» WHAT YOU SHOULD DO:
Write out the listing word for word, from its first line through the line containing "pyautogui.click(x=354, y=19)", inclusive.

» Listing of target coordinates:
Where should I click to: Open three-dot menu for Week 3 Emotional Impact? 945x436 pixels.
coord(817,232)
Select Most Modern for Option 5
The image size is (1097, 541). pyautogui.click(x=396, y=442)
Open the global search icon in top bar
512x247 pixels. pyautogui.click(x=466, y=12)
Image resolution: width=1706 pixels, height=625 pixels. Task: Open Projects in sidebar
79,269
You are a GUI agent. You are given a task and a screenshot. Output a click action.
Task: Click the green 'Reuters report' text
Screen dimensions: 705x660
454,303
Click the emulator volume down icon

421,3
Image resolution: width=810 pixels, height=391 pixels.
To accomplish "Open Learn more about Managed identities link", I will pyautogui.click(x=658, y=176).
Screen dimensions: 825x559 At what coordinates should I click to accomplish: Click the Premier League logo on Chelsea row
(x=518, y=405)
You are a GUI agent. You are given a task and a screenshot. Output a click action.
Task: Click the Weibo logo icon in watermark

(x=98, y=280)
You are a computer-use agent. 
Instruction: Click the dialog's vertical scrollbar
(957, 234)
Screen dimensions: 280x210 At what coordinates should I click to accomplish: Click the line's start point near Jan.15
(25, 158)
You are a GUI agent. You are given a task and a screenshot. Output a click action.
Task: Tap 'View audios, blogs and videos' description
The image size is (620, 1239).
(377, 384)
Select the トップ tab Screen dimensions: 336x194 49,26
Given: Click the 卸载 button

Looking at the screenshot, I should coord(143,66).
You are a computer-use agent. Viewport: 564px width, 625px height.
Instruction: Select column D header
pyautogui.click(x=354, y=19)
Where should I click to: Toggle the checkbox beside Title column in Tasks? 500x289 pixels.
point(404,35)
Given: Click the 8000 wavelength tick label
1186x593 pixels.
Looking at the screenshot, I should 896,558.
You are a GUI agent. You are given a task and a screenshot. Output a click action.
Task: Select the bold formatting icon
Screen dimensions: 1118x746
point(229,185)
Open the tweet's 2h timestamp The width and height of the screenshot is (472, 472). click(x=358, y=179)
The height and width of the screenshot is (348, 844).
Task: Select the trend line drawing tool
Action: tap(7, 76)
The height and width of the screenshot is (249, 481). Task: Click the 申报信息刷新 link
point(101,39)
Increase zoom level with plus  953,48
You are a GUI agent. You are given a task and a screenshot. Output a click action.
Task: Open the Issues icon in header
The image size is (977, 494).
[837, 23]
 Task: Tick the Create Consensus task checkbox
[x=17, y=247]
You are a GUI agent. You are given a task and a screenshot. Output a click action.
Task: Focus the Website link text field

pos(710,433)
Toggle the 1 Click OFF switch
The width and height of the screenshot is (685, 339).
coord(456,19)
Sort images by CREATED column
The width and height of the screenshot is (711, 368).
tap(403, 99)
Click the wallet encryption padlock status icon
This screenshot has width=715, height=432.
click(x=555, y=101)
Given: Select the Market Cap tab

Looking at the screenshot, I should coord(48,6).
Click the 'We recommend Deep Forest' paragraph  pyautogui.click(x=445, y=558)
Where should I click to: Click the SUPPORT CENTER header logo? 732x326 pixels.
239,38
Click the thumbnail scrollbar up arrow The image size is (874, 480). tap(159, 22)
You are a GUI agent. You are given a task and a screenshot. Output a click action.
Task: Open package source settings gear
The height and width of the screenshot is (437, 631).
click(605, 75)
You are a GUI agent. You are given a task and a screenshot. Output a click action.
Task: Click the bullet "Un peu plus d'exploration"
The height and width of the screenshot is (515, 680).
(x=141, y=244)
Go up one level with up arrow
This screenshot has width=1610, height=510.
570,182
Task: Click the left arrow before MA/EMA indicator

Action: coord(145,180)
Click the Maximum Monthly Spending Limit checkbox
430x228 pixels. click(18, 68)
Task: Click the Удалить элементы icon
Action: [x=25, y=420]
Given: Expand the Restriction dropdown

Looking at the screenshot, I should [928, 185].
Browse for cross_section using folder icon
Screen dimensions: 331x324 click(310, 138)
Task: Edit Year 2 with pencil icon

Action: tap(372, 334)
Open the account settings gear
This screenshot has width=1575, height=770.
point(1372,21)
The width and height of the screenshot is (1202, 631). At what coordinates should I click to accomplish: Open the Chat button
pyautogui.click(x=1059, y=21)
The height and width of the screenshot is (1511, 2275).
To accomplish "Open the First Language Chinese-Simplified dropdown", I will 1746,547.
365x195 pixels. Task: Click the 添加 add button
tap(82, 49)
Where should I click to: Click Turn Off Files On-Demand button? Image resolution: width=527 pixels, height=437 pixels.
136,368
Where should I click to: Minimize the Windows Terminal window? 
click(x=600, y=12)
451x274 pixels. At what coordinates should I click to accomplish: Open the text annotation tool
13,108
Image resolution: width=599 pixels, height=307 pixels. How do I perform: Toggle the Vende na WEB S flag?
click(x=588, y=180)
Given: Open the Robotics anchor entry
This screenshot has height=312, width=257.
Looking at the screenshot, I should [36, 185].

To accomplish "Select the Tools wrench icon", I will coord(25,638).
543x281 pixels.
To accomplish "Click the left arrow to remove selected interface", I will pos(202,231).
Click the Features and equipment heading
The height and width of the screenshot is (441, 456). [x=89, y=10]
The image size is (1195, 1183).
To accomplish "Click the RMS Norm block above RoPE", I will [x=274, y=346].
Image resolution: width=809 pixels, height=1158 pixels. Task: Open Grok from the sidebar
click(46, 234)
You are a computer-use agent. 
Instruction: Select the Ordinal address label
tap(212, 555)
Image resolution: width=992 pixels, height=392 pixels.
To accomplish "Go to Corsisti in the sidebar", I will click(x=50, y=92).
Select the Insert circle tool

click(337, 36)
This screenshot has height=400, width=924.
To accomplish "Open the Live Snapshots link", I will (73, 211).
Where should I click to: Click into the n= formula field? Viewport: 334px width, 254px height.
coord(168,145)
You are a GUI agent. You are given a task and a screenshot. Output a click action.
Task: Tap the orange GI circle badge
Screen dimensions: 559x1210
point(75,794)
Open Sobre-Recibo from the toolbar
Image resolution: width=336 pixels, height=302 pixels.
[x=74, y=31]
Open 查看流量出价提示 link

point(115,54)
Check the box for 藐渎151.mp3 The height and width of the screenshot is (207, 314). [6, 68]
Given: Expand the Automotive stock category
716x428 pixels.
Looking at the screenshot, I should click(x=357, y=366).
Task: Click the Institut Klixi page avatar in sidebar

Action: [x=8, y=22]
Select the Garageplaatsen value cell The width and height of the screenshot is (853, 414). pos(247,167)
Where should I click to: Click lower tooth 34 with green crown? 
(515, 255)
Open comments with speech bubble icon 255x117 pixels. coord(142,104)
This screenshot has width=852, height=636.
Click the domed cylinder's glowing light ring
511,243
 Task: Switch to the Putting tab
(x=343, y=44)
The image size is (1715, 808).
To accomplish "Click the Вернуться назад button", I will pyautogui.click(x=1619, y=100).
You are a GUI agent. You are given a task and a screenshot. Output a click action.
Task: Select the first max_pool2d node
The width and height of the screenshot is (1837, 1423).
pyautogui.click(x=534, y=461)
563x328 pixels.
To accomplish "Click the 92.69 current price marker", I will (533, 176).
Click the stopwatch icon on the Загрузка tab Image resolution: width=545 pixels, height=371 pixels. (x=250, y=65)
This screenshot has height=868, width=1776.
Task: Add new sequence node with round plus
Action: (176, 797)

» RESPONSE FOR THIS EXERCISE:
Where should I click to: Open three-dot menu for Week 3 Emotional Impact? 945x436 pixels.
coord(817,232)
Select Most Modern for Option 5
The image size is (1097, 541). pyautogui.click(x=396, y=442)
Open the global search icon in top bar
512x247 pixels. pyautogui.click(x=466, y=12)
Image resolution: width=1706 pixels, height=625 pixels. Task: Open Projects in sidebar
79,269
You are a GUI agent. You are given a task and a screenshot. Output a click action.
Task: Click the green 'Reuters report' text
Screen dimensions: 705x660
454,303
Click the emulator volume down icon

421,3
Image resolution: width=810 pixels, height=391 pixels.
To accomplish "Open Learn more about Managed identities link", I will pyautogui.click(x=658, y=176).
Screen dimensions: 825x559 At what coordinates should I click to accomplish: Click the Premier League logo on Chelsea row
(x=518, y=405)
You are a GUI agent. You are given a task and a screenshot. Output a click action.
Task: Click the Weibo logo icon in watermark

(x=98, y=280)
You are a computer-use agent. 
Instruction: Click the dialog's vertical scrollbar
(957, 234)
Screen dimensions: 280x210 At what coordinates should I click to accomplish: Click the line's start point near Jan.15
(25, 158)
You are a GUI agent. You are given a task and a screenshot. Output a click action.
Task: Tap 'View audios, blogs and videos' description
The image size is (620, 1239).
(377, 384)
Select the トップ tab Screen dimensions: 336x194 49,26
Given: Click the 卸载 button

Looking at the screenshot, I should coord(143,66).
You are a computer-use agent. Viewport: 564px width, 625px height.
Instruction: Select column D header
pyautogui.click(x=354, y=19)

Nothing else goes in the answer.